[RECORDS TO USE Boundary: Start]

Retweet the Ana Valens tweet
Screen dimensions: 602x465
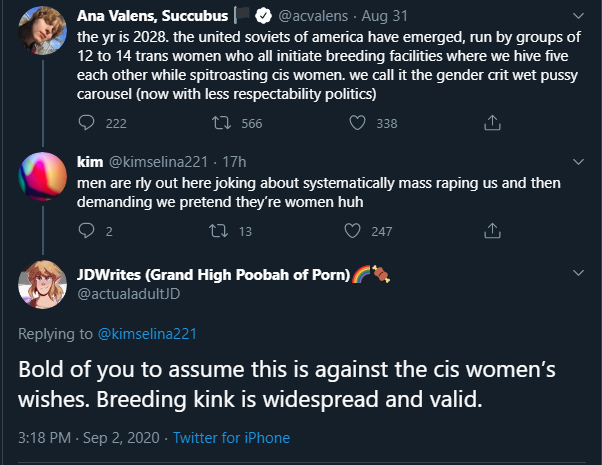(222, 123)
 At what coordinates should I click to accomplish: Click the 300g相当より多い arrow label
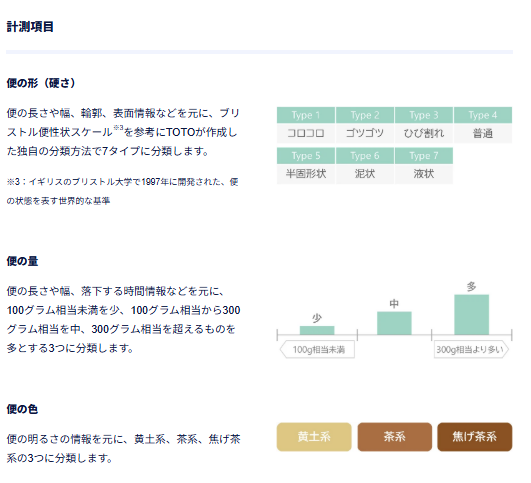click(471, 350)
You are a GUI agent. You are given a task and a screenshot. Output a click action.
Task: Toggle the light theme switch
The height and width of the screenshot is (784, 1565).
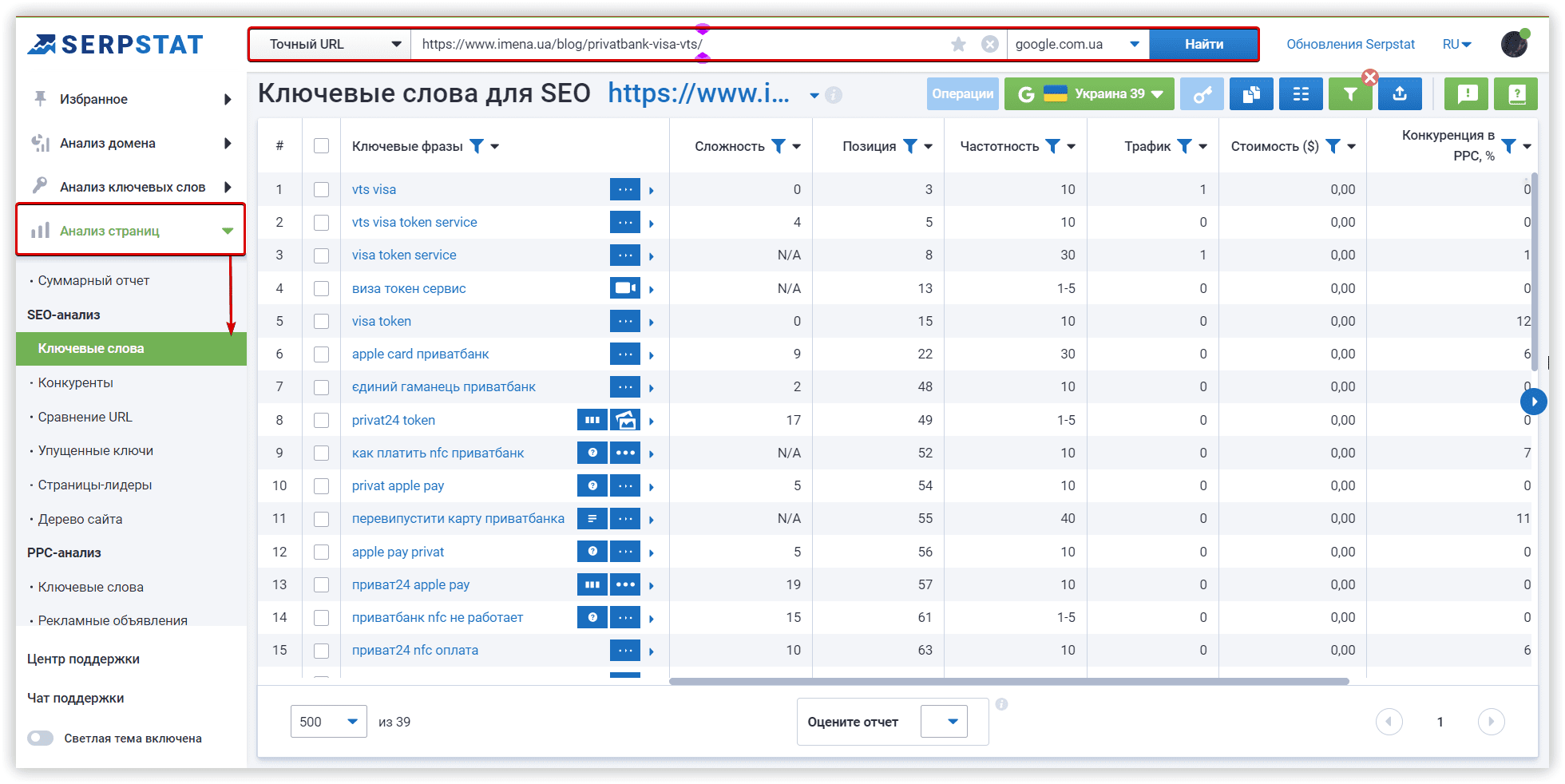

[RECORDS TO USE Boundary: End]

◆ **WORK INSTRUCTIONS**: Match on "screenshot" and report each line of the data above that has it.

◆ **EXERCISE ANSWER**:
You are a GUI agent. You are given a task and a screenshot. Output a click action.
The height and width of the screenshot is (784, 1565).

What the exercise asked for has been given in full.